Quem mora no interior da cidade, sofre duplamente. As propriedades são margeadas pela mata nativa que faz parte da Reserva Indígena de Nonoai, e parte do Parque Florestal, cortado por riachos. Local inóspito, como a Linha Loureiro, onde mora sozinha a aposentada Jovelina Hochmann, 55 anos. Ela foi à cidade na sexta-feira render seu luto ao ex-prefeito e depois do velório não conseguiu mais voltar para casa.
— Estou apavorada, ninguém quer me levar com medo dos bandidos. Esta noite dormi numa amiga da cidade, mas agora tenho que voltar e não sei como — reclamou.
Jovelina pediu ajuda aos policiais militares, procurou táxi, mas ficou sem solução. O sentimento de qu a qualquer momento alguém será abordado por um dos assaltantes e o temor de ser feito refém está no rosto dos moradores. Celso Milezi, 44 anos, viveu de perto a situação. Por volta das 7h, ele levava o leite para o resfriador quando foi abordado por um dos assaltantes, que lhe apontou um revólver na barriga.
— Ele pediu leite, me ofereceu mil reais para que eu escondesse ele e prometeu R$5mil se eu levasse ele embora da cidade. Me ameaçou, e por fim me mandou seguir sem olhar para trás e disse que ia me esperar na minha casa, com minha família. Nunca senti tanto medo, foi um alivio saber que ele tinha ido embora — desabafa.
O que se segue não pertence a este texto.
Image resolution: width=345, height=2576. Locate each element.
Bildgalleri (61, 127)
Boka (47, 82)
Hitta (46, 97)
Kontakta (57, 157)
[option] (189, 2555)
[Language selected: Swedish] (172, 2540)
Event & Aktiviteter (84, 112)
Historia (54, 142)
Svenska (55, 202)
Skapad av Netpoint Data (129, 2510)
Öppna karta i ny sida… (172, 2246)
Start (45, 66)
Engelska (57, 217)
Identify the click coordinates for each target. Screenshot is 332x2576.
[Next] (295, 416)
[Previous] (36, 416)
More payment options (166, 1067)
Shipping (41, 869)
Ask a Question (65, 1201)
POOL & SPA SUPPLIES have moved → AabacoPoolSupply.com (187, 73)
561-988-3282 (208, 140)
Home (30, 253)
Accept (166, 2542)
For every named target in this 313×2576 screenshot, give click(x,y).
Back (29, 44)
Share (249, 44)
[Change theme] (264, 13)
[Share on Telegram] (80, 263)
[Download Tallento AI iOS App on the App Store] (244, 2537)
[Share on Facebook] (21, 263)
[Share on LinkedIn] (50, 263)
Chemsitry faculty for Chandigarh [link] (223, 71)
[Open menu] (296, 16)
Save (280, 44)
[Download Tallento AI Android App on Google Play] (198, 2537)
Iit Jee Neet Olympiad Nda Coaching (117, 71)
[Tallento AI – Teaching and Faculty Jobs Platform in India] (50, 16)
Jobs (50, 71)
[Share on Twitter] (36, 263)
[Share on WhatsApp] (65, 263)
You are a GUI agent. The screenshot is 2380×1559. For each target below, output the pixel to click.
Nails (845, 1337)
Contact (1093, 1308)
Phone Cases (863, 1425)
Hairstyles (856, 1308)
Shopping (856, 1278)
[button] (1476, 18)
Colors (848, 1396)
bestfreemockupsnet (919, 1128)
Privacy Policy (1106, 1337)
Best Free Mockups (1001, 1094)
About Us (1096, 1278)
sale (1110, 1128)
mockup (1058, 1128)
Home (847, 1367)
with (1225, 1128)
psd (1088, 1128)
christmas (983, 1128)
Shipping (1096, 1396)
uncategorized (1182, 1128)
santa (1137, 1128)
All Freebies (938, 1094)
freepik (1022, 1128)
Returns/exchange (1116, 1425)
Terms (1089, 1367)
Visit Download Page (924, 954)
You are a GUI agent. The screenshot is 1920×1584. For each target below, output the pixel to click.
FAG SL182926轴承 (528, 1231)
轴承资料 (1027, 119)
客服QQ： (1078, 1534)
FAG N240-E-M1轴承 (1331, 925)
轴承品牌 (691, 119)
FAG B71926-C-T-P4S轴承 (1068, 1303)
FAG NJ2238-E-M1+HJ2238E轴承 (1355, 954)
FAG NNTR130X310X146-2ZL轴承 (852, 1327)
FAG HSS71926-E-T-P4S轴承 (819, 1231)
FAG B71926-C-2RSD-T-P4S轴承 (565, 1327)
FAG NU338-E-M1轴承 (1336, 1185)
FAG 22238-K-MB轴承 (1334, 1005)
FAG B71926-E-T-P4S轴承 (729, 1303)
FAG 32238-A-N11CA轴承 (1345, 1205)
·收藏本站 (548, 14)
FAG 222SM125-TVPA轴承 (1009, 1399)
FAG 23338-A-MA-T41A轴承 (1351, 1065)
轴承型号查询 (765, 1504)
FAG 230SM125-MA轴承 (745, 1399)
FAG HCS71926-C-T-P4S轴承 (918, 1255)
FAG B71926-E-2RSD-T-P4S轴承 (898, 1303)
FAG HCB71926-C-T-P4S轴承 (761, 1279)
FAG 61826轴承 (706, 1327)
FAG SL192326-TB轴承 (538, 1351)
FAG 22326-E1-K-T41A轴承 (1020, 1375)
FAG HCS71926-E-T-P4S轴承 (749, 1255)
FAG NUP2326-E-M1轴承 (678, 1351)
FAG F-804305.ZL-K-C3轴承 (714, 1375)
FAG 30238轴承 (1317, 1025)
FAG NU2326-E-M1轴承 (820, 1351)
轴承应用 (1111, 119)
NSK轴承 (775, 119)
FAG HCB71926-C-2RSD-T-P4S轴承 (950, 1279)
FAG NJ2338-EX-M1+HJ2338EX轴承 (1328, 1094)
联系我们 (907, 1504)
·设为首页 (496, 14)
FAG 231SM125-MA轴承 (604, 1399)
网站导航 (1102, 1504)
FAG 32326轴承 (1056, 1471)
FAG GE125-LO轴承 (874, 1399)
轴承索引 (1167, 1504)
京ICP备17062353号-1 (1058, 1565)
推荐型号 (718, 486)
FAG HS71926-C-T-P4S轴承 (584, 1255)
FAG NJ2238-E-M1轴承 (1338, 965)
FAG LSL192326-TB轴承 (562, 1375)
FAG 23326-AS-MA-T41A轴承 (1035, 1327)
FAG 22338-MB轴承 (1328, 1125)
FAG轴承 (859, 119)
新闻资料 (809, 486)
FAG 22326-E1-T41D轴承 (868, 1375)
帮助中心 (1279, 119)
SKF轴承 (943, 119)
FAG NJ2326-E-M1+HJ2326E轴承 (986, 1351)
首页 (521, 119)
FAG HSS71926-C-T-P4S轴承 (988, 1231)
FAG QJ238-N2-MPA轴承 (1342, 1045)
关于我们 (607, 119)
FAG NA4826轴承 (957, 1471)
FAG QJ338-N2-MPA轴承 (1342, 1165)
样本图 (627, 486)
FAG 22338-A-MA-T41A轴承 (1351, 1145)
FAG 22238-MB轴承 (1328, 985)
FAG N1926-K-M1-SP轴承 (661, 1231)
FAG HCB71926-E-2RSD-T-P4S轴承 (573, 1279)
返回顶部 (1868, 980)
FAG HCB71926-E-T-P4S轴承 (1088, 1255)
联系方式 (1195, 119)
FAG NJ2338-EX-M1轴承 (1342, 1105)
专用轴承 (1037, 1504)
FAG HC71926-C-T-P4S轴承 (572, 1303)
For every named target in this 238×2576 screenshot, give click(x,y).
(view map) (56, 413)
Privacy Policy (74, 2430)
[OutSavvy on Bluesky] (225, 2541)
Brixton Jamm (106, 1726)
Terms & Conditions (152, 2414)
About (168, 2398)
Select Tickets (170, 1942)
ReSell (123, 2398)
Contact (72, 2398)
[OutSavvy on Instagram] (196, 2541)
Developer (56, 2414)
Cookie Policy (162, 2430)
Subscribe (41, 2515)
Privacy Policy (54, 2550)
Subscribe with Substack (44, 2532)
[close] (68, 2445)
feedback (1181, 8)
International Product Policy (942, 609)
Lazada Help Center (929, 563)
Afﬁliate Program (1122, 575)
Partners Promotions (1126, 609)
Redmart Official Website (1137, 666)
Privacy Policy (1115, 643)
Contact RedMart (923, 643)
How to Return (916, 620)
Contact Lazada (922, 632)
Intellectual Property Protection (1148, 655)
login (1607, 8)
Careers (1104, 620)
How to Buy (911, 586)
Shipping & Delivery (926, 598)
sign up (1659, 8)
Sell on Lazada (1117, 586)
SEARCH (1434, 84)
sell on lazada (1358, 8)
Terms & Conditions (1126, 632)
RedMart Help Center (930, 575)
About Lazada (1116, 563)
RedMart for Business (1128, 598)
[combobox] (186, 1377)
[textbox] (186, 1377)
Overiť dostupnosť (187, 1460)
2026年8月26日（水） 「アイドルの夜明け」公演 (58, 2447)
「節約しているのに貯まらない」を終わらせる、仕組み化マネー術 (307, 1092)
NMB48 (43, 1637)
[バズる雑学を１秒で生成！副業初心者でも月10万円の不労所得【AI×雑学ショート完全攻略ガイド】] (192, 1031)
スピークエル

Aterrorizado, Milezi deixou a casa e está indo dormir na casa da mãe, onde toda a família se reuniu, até que os bandidos sejam presos e o cerco termine.
Familiares de Alivino Machado se reuniram na Câmara de Vereadores na manhã de ontem, à espera de notícias sobre as investigações. Até o meio dia, ninguém havia sido preso. Mas o sentimento do irmão João de Mello Machado, 74 anos, reflete a esperança dos moradores.
— Queremos justiça, que estes bandidos que tiraram nosso sossego sejam presos e paguem por este crime bárbaro.